Ao longo da caminhada, Fernanda tem se mantido firme à frente da Quinta Alta e cumpriu um desejo que veio lá de trás, quando a ideia de produzir o próprio vinho surgiu. Ela queria um bom rosé e chegou lá com seu Qant, feito de Touriga Francesa, um dos sete rótulos com a marca da Quinta Alta.
“O rosé foi o que mais demorou a chegar no ponto que buscava. Foi um longo processo.” O vinho topo de gama da Quinta Alta leva o seu sobrenome, Zuccaro, que ela define como um vinho fora da caixa, feito com uvas das vinhas velhas de Touriga Nacional, Tinta Roriz, Sousão e Barroca.
“Me considero uma produtora raiz, com manutenção do padrão e respeito à consistência, mas com um pouco de ousadia-” Exigente, só engarrafa um vinho se considerá-lo muito bom.
“O processo para se produzir um bom vinho é longo. É uma indústria cara e exaustiva. Não tinha a exata noção quando comecei”, admitiu. “Mas Douro é isso. Todos os dias agradeço por estar aqui.”
Gigante do Douro
Mesmo quem não transita no universo de Baco, certamente já ouviu falar na Menin, uma das grandes produtoras de vinho na região do Douro.
O que talvez nem todos saibam é que por trás do projeto milionário, que surgiu em 2018 e já recebeu 45 milhões de euros de investimentos, está uma dupla de brasileiros: Rubens Menin e Cristiano Gomes.
O destino da dupla se cruzou no mercado financeiro, mais precisamente no Banco Inter, fundado por Menin, também fundador da CNN Brasil e co-fundador da construtora MRV Engenharia.
O apreço de ambos pelo vinho e o desejo de Cristiano em dar uma guinada na carreira foi o ponto de partida para surgir a Menin Douro States.

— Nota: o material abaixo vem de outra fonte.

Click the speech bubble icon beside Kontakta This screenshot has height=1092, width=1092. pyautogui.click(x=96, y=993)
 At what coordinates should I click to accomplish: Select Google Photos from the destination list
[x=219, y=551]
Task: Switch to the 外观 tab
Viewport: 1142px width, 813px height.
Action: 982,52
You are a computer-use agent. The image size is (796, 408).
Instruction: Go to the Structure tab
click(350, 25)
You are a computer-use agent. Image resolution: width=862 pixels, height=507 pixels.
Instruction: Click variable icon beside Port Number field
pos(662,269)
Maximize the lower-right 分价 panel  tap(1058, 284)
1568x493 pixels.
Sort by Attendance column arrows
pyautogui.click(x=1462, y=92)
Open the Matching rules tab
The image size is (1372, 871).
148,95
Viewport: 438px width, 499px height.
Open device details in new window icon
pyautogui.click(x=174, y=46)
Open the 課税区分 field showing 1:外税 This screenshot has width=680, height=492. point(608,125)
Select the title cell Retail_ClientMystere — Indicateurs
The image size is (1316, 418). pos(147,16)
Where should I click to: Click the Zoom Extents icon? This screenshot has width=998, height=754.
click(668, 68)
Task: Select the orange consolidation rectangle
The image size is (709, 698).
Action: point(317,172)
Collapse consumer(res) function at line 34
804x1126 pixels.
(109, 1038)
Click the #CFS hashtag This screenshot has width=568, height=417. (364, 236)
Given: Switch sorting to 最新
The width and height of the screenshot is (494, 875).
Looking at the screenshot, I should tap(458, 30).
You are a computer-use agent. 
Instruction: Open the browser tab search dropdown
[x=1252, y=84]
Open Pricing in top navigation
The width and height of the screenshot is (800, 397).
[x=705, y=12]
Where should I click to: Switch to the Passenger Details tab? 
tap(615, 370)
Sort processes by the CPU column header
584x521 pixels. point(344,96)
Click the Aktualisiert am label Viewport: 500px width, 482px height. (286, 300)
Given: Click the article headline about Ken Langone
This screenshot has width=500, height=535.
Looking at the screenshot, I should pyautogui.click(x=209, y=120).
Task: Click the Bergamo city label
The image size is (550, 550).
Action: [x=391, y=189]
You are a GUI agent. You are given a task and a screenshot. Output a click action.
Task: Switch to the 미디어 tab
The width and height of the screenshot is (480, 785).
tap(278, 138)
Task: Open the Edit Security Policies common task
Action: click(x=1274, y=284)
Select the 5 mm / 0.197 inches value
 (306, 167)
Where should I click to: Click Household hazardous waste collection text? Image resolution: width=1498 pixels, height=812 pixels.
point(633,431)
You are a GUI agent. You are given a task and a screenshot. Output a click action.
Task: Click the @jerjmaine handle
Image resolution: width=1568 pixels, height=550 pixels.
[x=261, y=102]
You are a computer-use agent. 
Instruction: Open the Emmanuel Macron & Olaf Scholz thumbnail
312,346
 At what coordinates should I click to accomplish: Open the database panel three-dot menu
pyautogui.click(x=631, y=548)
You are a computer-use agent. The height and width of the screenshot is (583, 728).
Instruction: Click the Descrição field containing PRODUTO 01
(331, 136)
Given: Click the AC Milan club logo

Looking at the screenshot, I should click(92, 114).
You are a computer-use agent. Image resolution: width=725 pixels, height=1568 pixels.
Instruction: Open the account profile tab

“Depois de uma visita ao Douro em 2013, na Quinta do Crasto, a coisa ganhou forma e em junho de 2018, adquirimos as duas primeiras quintas, em Pinhão e na Régua (Quintas da Costa de Cima e do Sol)”, contou à BRASIL JÁ.
A aposta inicial foi explorar onze hectares de vinhas velhas, para criar topos de gama, ou seja, vinhos realmente diferenciados e de alto valor agregado. Em 2021, o grupo adquiriu a Horta Osório Wines, adega recém-construída e totalmente equipada cujos herdeiros não tinham interesse de manter.
“Surgiu então a HO, que reforçou a nossa linha de produção”, afirmou Cristiano. Atualmente, pouco mais de seis anos depois de fundada, a Menin Douro States produz 35 rótulos, com onze referências de vinho do Porto.
Além de Portugal, os vinhos são vendidos em quatro estados brasileiros: Minas Gerais, São Paulo, Rio de Janeiro e Santa Catarina. A intenção é chegar ao número de 400 mil garrafas em 2025.
Toda a produção passa pela batuta do enólogo e diretor de produção da Menin, João Rosa Alves, com a consultoria do enólogo Tiago Alves de Souza, constantemente desafiados. “A cada vindima, surgem novos rótulos, a partir da análise do potencial das uvas”.
De toda a produção, Cristiano não esconde o carinho pelo Menin D. Beatriz, um blend com mais de cinquenta castas de vinhas velhas, cuidadosamente tratadas ao longo de cinco anos.
“É um vinho de excelência, lançado apenas em anos realmente especiais”, disse Cristiano. No mundo do vinho, é um processo parecido com o utilizado para a produção do Barca Velha, precursor dos vinhos tranquilos de alta qualidade em terras portuguesas.
O preço? Uma garrafa da safra de 2019 custa 197 euros e, dizem, vale cada gole vertido. Não à toa, foi premiado pela Revista de Vinhos no concurso Melhores do Ano de 2022. Nada mal para o primeiro vinho de alta gama da Menin.
Quem vê o reconhecimento, no entanto, talvez não saiba que, lá no início, os produtores locais viam o negócio com alguma desconfiança.
“Um investimento alto como fizemos traz questionamentos sobre a seriedade que envolve. Mas, hoje, estamos totalmente envolvidos com a comunidade e dá um imenso orgulho sermos brasileiros e estarmos ajudando no fortalecimento cada vez maior da região.”
De quebra, além da movimentação na economia e na aposta da sustentabilidade, a Menin faz questão de auxiliar em alguns projetos sociais por meio do Programa Acrescenta, dirigido ao desenvolvimento social, cultural e econômico da região.
“Temos um investimento para ser perene, de médio a longo prazo. A ideia não é apenas produzir vinhos. É tornar o vinho do Douro cada vez mais conhecido e apreciado”, concluiu Cristiano.